XIII settimana del Tempo Ordinario – Martedì
La tempesta sedata
Salito sulla barca, i suoi discepoli lo seguirono. Ed ecco, avvenne nel mare un grande sconvolgimento, tanto che la barca era coperta dalle onde; ma egli dormiva. Allora si accostarono a lui e lo svegliarono, dicendo: «Salvaci, Signore, siamo perduti!». Ed egli disse loro: «Perché avete paura, gente di poca fede?». Poi si alzò, minacciò i venti e il mare e ci fu grande bonaccia. Tutti, pieni di stupore, dicevano: «Chi è mai costui, che perfino i venti e il mare gli obbediscono?». Mt 8,23-27
Il mare di Tiberiade, con le sue frequenti burrasche, rappresenta molto bene l’esperienza della vita con tutte le sue difficoltà. In quella descritta dal vangelo di oggi, siamo colpiti dalla contrapposizione tra lo spavento dei discepoli e la calma di Gesù, che dorme tranquillo, come se per lui i venti e la tempesta non esistessero. Sorge allora un dubbio: il mare si agita perché Gesù dorme?, oppure la fede permette a Gesù di dormire, nonostante l’agitarsi del mare? Entrambe queste domande sono lecite, e tutte e due nascondono una verità.
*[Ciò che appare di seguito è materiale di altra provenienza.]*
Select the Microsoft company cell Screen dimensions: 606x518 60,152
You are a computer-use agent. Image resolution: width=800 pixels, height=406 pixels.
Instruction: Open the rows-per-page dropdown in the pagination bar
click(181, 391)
La nostra esperienza di vita, infatti, con i suoi alti e bassi nella fede, ci ha insegnato che tutte le volte che abbiamo avuto poca fede, Gesù si è come addormentato, assentandosi dalle nostre vicende, che i venti hanno subito sconvolto, ed è stata tempesta. Ma è anche vero che, quando sotto i venti della vita, si sono verificate delle tempeste e non abbiamo avuto la fede di abbandonarci nelle mani del Signore, abbiamo sempre vissuto l’esperienza della paura. A un certo punto, in entrambi i casi, come i discepoli nel vangelo di oggi, abbiamo dovuto svegliare il Signore gridando: «Salvaci, Signore, siamo perduti». Possiamo, però, testimoniare che, a quel punto, il Signore è sempre intervenuto da par suo: le tempeste si sono sedate, il mare si è calmato ed è stata bonaccia. Nasce, allora, un’altra domanda: «Com’è possibile che dopo aver sperimentato tante volte la fedeltà del Signore nel districare le nostre matasse ingarbugliate, facciamo ancora l’esperienza della nostra poca fede?». È un mistero che ha le radici nella incapacità a comprendere fino in fondo l’importanza dell’aver fede, ma, tutto sommato, va bene così, perché ci permette di sperimentare ogni volta la bontà del Signore e il suo sollecito intervento nelle nostre vicende umane. È la stessa esperienza che da piccoli hanno fatto i nostri figli quando, non sapendo ancora nuotare, venivano al largo con noi, fiduciosi nel fatto che una mano per sorreggerli gliel’avremmo sempre data.